(Entries taken from a collection)
>>>

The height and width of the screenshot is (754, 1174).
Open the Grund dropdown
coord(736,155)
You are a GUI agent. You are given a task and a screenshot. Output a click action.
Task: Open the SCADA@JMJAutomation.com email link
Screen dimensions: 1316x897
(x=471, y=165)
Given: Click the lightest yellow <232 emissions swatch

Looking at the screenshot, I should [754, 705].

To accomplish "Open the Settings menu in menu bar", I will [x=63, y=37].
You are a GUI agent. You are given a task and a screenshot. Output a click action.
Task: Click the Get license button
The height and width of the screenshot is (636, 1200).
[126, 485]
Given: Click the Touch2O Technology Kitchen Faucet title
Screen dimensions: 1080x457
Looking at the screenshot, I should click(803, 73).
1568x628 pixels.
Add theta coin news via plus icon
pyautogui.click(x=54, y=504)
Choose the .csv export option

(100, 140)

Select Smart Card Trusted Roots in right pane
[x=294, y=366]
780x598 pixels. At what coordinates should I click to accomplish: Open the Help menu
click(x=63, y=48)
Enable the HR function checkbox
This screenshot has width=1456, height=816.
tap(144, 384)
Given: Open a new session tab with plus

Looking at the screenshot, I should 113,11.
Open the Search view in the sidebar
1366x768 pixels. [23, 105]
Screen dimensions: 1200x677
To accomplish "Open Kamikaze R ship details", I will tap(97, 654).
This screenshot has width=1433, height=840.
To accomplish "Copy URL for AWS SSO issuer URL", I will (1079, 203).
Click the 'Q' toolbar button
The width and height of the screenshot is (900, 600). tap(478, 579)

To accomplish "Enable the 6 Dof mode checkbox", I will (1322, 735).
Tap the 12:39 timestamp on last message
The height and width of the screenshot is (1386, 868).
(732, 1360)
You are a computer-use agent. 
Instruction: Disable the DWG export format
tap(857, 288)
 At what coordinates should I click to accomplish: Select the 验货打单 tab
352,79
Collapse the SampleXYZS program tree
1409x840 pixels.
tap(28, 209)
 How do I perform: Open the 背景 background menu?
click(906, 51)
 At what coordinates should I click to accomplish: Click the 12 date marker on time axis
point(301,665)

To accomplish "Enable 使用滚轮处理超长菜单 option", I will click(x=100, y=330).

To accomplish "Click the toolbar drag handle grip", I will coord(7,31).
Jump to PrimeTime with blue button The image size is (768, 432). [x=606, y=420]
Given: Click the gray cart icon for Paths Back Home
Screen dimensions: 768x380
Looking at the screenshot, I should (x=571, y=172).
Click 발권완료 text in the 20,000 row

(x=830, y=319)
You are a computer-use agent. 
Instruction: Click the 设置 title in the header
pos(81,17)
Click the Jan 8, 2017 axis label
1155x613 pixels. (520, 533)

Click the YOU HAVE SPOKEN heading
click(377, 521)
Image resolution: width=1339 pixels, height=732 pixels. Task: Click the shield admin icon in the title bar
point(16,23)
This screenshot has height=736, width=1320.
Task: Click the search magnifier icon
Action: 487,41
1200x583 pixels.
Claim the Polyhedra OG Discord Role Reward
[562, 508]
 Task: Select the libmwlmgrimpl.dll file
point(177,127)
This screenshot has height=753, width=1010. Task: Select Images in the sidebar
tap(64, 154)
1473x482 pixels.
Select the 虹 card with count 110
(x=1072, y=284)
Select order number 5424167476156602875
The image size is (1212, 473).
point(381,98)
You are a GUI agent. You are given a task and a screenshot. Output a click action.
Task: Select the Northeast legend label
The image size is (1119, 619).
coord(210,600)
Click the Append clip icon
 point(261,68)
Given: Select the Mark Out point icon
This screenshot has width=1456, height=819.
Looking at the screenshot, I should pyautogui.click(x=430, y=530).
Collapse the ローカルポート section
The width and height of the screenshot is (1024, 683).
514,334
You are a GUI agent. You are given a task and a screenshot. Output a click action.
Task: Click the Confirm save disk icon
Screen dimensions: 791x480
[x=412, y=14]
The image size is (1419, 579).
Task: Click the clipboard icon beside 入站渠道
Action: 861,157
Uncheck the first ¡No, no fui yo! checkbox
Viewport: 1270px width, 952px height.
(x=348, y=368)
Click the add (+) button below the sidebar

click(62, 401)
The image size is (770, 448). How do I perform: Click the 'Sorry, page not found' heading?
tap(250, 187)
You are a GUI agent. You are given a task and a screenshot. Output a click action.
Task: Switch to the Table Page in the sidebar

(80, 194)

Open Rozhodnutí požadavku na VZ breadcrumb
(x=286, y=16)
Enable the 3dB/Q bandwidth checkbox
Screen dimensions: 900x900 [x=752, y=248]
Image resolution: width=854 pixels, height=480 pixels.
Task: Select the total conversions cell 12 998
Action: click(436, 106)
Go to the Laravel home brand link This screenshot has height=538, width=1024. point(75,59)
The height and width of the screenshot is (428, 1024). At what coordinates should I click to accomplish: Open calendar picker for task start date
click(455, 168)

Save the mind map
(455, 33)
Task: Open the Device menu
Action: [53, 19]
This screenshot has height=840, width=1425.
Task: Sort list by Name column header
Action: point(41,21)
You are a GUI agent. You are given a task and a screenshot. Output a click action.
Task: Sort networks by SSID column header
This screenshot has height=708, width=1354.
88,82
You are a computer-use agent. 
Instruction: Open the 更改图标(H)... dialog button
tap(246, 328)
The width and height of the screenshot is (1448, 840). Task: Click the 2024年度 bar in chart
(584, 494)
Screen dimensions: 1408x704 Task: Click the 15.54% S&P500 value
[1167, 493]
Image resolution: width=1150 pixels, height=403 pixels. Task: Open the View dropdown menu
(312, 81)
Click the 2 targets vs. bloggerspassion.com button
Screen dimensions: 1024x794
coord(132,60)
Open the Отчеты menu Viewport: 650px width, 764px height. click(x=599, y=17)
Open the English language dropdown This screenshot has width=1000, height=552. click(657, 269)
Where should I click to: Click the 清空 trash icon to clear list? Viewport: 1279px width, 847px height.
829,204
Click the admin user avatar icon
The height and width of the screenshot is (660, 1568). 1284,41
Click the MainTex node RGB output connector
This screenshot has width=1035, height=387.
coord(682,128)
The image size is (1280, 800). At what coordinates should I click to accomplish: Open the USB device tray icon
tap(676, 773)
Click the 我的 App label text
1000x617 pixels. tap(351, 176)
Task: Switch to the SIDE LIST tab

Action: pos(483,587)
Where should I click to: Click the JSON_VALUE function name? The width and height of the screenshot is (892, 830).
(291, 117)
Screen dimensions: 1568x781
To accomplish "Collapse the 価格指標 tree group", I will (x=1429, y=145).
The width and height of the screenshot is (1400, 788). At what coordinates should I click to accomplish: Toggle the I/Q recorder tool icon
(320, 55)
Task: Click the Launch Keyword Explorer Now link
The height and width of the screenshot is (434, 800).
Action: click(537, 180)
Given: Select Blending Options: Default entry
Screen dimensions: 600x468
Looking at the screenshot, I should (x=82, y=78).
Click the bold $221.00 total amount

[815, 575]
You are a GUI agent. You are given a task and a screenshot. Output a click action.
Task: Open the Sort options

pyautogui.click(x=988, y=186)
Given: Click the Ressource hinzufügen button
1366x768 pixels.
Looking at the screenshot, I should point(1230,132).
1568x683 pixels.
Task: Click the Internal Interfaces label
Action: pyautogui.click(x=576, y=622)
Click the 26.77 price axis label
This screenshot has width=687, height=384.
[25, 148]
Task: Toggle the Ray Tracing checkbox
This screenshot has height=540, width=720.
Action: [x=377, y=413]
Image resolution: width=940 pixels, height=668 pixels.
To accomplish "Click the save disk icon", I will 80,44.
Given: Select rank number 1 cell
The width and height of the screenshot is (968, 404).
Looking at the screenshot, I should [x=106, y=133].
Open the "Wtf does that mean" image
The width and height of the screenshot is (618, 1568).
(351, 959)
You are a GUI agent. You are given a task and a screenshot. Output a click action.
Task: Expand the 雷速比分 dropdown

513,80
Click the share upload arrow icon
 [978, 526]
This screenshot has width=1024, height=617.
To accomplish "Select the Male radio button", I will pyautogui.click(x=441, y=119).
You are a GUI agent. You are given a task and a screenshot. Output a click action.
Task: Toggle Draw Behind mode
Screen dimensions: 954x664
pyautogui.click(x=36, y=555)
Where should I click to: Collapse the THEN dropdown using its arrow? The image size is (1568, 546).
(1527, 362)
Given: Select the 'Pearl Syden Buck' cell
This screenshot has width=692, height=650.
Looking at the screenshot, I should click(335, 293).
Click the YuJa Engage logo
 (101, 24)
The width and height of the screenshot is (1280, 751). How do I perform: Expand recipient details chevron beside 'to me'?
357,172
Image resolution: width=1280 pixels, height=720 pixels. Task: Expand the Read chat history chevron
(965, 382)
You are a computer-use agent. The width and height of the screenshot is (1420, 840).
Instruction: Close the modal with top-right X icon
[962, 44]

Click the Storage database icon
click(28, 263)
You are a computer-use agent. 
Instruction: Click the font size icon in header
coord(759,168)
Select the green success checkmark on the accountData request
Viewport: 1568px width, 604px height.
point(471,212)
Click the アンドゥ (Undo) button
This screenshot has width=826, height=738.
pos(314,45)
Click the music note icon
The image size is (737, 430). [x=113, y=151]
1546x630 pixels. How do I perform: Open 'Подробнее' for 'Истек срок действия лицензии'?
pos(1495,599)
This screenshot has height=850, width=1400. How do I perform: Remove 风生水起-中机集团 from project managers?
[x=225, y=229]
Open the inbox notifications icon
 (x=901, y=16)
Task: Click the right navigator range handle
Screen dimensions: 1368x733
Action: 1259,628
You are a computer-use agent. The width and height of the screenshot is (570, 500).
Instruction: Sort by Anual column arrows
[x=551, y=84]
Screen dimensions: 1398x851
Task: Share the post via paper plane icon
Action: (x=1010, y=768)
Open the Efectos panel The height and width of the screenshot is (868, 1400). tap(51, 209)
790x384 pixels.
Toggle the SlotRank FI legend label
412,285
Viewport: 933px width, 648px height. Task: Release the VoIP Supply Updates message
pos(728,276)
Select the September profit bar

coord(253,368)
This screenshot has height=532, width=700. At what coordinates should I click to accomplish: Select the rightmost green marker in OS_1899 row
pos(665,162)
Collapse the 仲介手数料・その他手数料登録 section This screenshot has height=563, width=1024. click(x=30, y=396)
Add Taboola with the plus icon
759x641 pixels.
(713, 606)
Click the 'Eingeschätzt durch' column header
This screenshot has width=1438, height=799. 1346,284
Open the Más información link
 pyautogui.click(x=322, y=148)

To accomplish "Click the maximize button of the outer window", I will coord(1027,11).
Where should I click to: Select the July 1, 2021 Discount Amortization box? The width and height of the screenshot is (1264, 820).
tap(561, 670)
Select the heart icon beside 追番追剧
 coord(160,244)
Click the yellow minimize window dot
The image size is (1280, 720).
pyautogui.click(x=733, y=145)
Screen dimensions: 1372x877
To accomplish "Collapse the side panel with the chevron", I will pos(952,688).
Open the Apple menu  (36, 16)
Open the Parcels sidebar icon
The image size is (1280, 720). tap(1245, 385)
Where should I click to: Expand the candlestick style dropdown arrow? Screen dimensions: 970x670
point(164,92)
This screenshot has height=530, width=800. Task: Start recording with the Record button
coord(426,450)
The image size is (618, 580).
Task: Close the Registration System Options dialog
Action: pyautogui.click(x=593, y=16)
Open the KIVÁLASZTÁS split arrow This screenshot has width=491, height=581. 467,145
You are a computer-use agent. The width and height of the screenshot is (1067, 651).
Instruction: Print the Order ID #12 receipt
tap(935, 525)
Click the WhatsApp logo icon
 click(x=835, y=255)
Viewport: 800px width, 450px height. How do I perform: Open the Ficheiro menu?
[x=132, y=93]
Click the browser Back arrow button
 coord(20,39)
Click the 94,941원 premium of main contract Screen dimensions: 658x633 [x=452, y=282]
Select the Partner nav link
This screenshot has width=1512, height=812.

<<<

YOUR TASK: Check every line of the records, and copy the ones that hold the word "handle".

RESULT OF THE EXERCISE:
To accomplish "Click the toolbar drag handle grip", I will coord(7,31).
Task: Click the right navigator range handle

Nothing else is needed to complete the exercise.